Brief a
In the listing, switch "Analytics Server" to "Gateway" in the lines from the one with "The width and" up to and including the last line of the listing, and change nothing else. Give back only those lines, without the pictures.

Staten Island

By SAVEUR Editors

Published on December 16, 2013

The most unexpectedly exciting part of New York City for culinary discoveries? Staten Island. The 60-square-mile island, surrounded by the New York Harbor, the Atlantic Ocean, and Raritan Bay, isn't accessible by subway, only by car or ferry. Here, in the most bucolic of boroughs, Italian families tend kitchen gardens framed in squash blossoms, Mexican farmers till fields of papalo and epazote, and fishermen set crab pots and reel stripers from the surf. It's a world of wild abundance where you can hike 25 miles along the forested Greenbelt and then sate your hunger with some of the city's most fabled pizza: the thin, slurpy version from Joe & Pat's (1758 Victory Boulevard; 718/981-0887);** Lee's Tavern's** small, crispy-crusted pies (60 Hancock Street; 718/667-9749); or Denino's meatball, onion, and ricotta special_ (524 Port Richmond Avenue; 718/442-9401)_.

Those pizzas are a given here. After all, Richmond County, which encompasses all of Staten Island, boasts the nation's largest percentage of Italian-Americans. Also a given are old-school Italian restaurants like the nonagenarian Basilio Inn_ (6 Galesville Court; 718/447-9292)_. On this charming restaurant's covered back porch overlooking a bocce court surrounded by fig trees and bushy herb plants, we feast on garlicky clam-laden_ linguine alle vongole_ and silky housemade pappardelle in a bright, fresh tomato sauce dotted with goat cheese. For dessert, we like to head over to Royal Crown Bakery (1350 Hylan Boulevard; 718/668-0284) for outstanding cannolis—fresh-fried pastry tubes piped with sweet ricotta laced with chocolate chips. The place shares a patio with its sister spot, Royal Cucina, where we pick up a hero for later: prosciutto, provolone, soppressata, capicola, mortadella, roasted peppers, you name it, on an Italian roll fresh from the bakery's oven.

Records supplied
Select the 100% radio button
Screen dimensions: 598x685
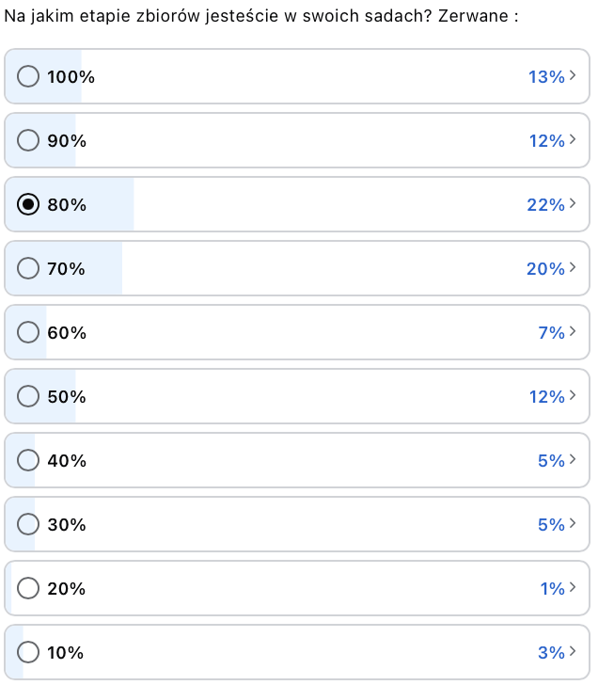pyautogui.click(x=28, y=76)

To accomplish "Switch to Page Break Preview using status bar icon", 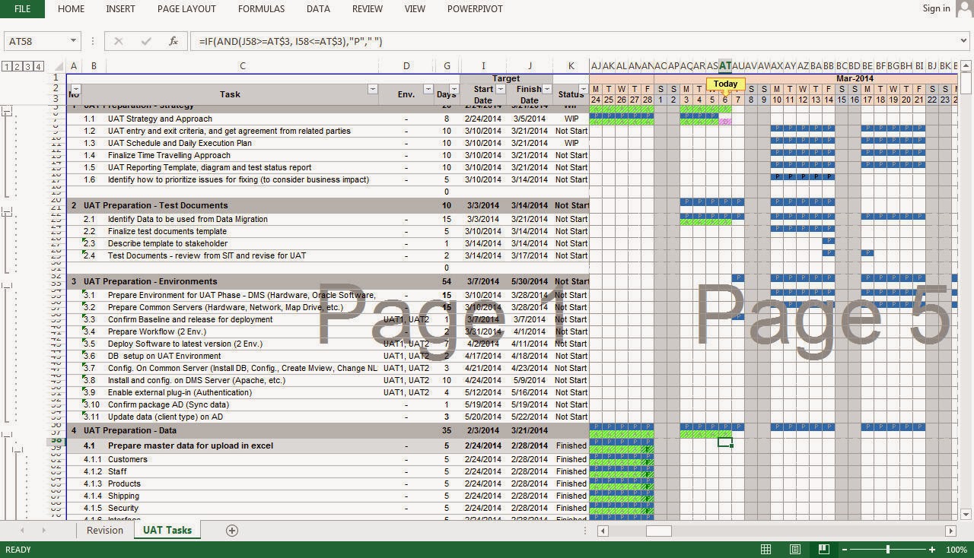I will pos(823,549).
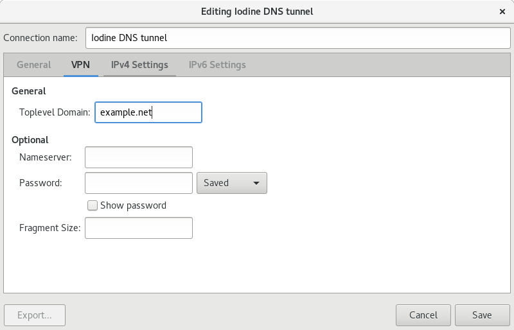Screen dimensions: 514x330
Task: Switch to the General tab
Action: point(34,65)
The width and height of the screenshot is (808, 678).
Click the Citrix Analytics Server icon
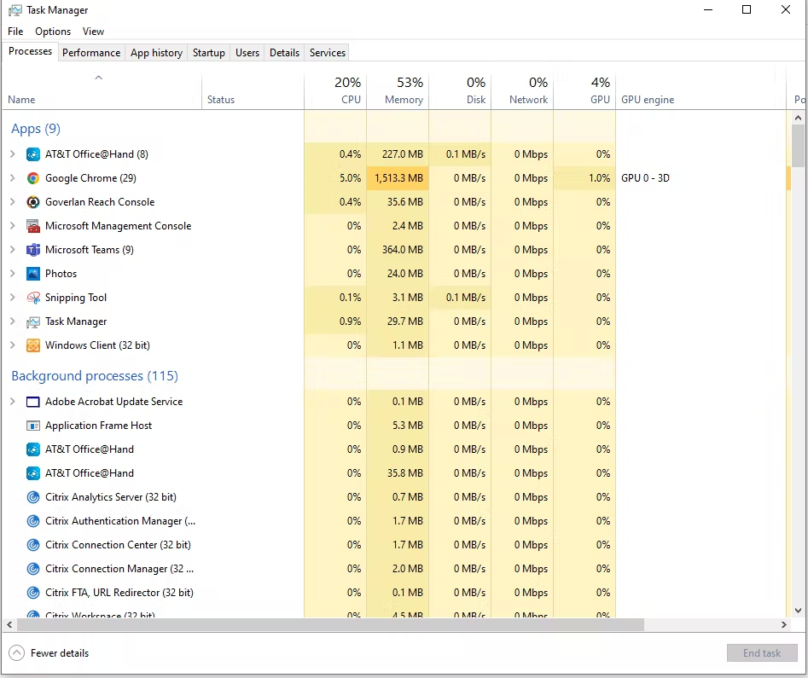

Brief b
Set down the Staten Island article's wording from "The most unexpectedly" up to and including "Richmond Avenue; 718/442-9401)_.", copied word for word.

Answer a
The width and height of the screenshot is (808, 678).
Click the Citrix Gateway icon

Answer b
The most unexpectedly exciting part of New York City for culinary discoveries? Staten Island. The 60-square-mile island, surrounded by the New York Harbor, the Atlantic Ocean, and Raritan Bay, isn't accessible by subway, only by car or ferry. Here, in the most bucolic of boroughs, Italian families tend kitchen gardens framed in squash blossoms, Mexican farmers till fields of papalo and epazote, and fishermen set crab pots and reel stripers from the surf. It's a world of wild abundance where you can hike 25 miles along the forested Greenbelt and then sate your hunger with some of the city's most fabled pizza: the thin, slurpy version from Joe & Pat's (1758 Victory Boulevard; 718/981-0887);** Lee's Tavern's** small, crispy-crusted pies (60 Hancock Street; 718/667-9749); or Denino's meatball, onion, and ricotta special_ (524 Port Richmond Avenue; 718/442-9401)_.